Edit the records between the line holding "Image resolution: width=714" and the line holding "click(594, 244)", inclusive: give those lines again with "console" replaced by "terminal" and nothing else changed.
>> BEGIN
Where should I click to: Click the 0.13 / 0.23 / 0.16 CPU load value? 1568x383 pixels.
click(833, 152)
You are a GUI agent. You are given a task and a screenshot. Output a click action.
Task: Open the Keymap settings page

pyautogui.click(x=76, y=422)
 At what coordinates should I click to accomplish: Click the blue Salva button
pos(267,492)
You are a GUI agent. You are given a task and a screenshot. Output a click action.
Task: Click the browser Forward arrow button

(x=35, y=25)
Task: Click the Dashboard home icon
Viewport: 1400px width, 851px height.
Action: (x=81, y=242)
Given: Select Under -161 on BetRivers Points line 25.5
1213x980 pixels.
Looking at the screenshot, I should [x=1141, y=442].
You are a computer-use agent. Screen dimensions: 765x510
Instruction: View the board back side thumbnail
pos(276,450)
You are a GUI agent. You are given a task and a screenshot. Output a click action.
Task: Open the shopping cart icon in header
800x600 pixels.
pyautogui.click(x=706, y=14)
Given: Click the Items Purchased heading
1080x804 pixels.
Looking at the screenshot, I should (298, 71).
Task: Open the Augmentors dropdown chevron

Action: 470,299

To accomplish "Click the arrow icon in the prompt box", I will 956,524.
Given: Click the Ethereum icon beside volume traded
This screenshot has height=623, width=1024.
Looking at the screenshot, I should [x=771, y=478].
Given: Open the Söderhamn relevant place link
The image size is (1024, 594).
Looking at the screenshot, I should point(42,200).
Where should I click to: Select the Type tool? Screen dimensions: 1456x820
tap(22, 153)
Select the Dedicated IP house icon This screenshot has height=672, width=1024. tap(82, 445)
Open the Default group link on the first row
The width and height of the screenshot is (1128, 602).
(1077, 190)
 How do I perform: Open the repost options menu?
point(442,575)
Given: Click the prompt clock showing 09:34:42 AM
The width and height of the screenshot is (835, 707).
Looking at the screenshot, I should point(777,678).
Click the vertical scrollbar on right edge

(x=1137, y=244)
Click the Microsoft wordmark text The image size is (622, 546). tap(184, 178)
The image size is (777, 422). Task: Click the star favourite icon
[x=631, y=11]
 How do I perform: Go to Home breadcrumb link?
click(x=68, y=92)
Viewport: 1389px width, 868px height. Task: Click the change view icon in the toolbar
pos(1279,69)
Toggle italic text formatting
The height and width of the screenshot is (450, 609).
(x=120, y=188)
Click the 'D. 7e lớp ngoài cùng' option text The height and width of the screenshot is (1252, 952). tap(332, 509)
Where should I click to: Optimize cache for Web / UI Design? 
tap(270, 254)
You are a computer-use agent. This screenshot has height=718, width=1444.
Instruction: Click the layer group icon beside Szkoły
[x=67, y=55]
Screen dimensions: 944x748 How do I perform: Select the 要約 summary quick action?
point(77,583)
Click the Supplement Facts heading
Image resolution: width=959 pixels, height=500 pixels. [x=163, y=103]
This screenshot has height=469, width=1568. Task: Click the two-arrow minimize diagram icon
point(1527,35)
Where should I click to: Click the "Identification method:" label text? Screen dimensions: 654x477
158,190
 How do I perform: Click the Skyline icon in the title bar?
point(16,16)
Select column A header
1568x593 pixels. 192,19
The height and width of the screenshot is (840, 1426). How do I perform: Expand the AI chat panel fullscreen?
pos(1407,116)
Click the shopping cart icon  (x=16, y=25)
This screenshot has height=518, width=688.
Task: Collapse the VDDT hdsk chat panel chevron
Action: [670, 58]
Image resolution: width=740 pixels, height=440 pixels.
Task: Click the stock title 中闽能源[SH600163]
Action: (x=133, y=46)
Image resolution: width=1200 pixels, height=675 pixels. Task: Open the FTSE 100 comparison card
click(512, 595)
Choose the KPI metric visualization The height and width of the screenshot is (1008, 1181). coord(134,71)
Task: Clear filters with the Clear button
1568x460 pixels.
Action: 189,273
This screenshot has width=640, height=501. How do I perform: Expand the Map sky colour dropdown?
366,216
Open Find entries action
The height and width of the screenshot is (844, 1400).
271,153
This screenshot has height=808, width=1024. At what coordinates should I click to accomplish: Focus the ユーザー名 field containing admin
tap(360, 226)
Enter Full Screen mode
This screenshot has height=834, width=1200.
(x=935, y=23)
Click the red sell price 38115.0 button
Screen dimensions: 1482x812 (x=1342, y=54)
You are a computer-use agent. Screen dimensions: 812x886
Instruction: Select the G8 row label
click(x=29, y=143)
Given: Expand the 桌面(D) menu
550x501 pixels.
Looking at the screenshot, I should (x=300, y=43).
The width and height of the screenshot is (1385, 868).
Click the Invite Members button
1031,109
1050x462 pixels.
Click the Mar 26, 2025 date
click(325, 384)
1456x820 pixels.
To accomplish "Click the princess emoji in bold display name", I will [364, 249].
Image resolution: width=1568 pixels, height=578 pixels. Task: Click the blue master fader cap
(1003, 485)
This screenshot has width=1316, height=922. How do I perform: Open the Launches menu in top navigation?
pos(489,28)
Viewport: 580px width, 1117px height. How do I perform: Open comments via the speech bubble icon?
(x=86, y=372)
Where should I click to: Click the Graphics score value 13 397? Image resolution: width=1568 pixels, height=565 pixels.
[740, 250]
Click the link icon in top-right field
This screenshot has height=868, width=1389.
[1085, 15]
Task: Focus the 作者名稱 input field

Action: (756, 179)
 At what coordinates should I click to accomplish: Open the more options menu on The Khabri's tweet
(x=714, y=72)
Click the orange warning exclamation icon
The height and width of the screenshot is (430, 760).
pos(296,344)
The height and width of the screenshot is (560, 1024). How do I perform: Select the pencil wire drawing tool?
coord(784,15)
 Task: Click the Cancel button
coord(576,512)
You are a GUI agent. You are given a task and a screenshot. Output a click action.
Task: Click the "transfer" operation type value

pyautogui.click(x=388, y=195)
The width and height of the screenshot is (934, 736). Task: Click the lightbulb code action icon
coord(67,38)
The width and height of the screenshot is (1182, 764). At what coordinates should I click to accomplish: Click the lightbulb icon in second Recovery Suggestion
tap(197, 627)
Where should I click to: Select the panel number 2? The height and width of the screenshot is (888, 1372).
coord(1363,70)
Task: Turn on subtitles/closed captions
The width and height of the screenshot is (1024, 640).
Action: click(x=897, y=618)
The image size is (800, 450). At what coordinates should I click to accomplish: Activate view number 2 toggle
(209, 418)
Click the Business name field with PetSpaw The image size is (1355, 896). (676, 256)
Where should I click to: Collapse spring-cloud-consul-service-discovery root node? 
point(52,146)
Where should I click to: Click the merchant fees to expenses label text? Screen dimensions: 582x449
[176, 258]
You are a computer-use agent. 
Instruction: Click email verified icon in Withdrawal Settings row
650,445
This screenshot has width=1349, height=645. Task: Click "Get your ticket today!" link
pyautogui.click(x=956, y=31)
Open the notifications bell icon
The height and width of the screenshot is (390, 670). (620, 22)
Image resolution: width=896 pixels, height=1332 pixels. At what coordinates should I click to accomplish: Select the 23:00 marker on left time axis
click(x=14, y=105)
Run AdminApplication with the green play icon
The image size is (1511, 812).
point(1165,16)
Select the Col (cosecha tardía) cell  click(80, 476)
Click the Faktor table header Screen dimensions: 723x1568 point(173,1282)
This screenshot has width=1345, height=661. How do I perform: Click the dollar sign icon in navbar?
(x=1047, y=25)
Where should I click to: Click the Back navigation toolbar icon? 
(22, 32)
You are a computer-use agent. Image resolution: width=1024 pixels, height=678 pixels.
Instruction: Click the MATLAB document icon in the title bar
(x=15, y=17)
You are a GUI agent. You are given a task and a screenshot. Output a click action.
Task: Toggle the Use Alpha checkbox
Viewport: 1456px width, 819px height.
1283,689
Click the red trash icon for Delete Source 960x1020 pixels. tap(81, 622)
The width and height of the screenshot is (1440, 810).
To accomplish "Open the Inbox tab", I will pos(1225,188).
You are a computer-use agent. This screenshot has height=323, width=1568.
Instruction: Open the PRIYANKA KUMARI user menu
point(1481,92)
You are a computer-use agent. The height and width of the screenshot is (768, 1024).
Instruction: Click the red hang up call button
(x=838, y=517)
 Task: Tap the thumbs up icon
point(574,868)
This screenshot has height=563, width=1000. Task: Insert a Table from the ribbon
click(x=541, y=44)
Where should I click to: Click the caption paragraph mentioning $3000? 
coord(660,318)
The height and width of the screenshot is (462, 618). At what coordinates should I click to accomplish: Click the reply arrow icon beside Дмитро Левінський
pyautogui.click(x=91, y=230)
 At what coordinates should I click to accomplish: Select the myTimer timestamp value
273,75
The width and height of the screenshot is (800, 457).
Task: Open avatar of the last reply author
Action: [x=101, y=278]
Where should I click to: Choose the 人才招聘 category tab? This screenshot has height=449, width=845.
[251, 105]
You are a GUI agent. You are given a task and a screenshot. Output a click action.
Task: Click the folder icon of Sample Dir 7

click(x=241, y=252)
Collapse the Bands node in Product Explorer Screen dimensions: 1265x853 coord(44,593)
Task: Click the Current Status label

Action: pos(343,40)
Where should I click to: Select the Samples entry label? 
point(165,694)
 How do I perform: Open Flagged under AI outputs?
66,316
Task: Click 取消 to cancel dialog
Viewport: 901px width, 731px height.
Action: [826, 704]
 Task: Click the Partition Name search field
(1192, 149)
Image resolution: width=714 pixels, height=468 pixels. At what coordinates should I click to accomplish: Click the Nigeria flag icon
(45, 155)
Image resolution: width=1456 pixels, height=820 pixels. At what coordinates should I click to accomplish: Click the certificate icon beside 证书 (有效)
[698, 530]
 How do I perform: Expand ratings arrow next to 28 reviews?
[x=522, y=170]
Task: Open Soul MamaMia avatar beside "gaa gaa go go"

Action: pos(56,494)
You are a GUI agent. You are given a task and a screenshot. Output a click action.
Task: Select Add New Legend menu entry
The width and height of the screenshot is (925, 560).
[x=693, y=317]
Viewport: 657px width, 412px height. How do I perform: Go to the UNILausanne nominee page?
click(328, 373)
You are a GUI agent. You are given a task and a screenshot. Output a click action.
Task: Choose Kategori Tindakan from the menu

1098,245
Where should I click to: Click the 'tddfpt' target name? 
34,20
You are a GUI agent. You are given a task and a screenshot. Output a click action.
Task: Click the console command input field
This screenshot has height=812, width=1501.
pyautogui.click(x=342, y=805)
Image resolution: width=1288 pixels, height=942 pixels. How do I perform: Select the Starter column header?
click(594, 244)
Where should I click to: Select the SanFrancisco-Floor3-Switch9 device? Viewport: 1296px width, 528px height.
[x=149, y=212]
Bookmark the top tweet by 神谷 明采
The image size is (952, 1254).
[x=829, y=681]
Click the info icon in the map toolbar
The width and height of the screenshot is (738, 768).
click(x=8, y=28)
>> END
◆ Task answer:
Image resolution: width=714 pixels, height=468 pixels. At what coordinates should I click to accomplish: Click the Nigeria flag icon
(45, 155)
Image resolution: width=1456 pixels, height=820 pixels. At what coordinates should I click to accomplish: Click the certificate icon beside 证书 (有效)
[698, 530]
 How do I perform: Expand ratings arrow next to 28 reviews?
[x=522, y=170]
Task: Open Soul MamaMia avatar beside "gaa gaa go go"

Action: pos(56,494)
You are a GUI agent. You are given a task and a screenshot. Output a click action.
Task: Select Add New Legend menu entry
The width and height of the screenshot is (925, 560).
[x=693, y=317]
Viewport: 657px width, 412px height. How do I perform: Go to the UNILausanne nominee page?
click(328, 373)
You are a GUI agent. You are given a task and a screenshot. Output a click action.
Task: Choose Kategori Tindakan from the menu

1098,245
Where should I click to: Click the 'tddfpt' target name? 
34,20
You are a GUI agent. You are given a task and a screenshot. Output a click action.
Task: Click the terminal command input field
This screenshot has height=812, width=1501.
pyautogui.click(x=342, y=805)
Image resolution: width=1288 pixels, height=942 pixels. How do I perform: Select the Starter column header?
click(594, 244)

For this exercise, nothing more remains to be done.